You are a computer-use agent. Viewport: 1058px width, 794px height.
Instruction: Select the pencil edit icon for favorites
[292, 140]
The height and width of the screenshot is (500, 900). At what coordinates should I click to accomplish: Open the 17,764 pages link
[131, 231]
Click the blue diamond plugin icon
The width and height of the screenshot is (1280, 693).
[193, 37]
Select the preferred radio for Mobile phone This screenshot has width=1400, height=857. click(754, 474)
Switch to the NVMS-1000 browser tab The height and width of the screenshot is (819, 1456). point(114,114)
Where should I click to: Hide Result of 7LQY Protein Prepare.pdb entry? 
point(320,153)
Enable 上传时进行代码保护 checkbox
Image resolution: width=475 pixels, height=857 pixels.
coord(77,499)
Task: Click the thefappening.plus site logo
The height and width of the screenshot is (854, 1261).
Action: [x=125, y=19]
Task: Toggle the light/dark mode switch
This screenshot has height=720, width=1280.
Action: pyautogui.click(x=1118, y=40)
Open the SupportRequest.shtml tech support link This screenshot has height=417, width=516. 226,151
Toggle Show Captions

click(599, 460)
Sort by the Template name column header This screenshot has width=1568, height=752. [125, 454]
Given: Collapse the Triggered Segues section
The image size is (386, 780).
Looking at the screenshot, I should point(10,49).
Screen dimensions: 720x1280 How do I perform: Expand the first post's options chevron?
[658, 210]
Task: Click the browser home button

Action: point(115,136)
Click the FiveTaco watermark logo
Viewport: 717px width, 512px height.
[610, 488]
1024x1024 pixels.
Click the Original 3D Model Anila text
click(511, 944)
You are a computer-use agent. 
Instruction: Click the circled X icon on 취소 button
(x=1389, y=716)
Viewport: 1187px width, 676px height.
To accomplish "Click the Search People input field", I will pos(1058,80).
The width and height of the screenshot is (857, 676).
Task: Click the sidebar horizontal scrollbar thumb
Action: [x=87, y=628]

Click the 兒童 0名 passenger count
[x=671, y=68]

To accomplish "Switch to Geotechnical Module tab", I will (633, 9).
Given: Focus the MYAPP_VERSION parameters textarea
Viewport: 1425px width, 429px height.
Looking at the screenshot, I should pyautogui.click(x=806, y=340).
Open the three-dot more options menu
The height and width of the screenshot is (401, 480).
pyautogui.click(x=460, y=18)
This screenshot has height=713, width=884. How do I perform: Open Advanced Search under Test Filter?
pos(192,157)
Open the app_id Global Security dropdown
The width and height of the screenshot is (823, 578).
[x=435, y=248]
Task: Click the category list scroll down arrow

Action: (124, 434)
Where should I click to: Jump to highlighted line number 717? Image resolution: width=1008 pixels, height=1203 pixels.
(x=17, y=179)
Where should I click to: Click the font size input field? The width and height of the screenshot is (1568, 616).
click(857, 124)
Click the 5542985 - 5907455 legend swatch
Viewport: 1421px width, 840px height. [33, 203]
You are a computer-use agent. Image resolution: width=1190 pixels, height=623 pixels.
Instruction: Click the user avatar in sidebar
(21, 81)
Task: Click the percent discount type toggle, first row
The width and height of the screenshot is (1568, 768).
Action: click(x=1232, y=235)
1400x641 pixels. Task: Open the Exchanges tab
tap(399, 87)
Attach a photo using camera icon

□ □ □ □

■ EXERCISE DESCRIPTION ■
One line above contains "Task: Click the category". Output that line and each one after it, word for word, and nothing else.

■ ANSWER AREA ■
Task: Click the category list scroll down arrow

Action: (124, 434)
Where should I click to: Jump to highlighted line number 717? Image resolution: width=1008 pixels, height=1203 pixels.
(x=17, y=179)
Where should I click to: Click the font size input field? The width and height of the screenshot is (1568, 616).
click(857, 124)
Click the 5542985 - 5907455 legend swatch
Viewport: 1421px width, 840px height. [33, 203]
You are a computer-use agent. Image resolution: width=1190 pixels, height=623 pixels.
Instruction: Click the user avatar in sidebar
(21, 81)
Task: Click the percent discount type toggle, first row
The width and height of the screenshot is (1568, 768).
Action: click(x=1232, y=235)
1400x641 pixels. Task: Open the Exchanges tab
tap(399, 87)
Attach a photo using camera icon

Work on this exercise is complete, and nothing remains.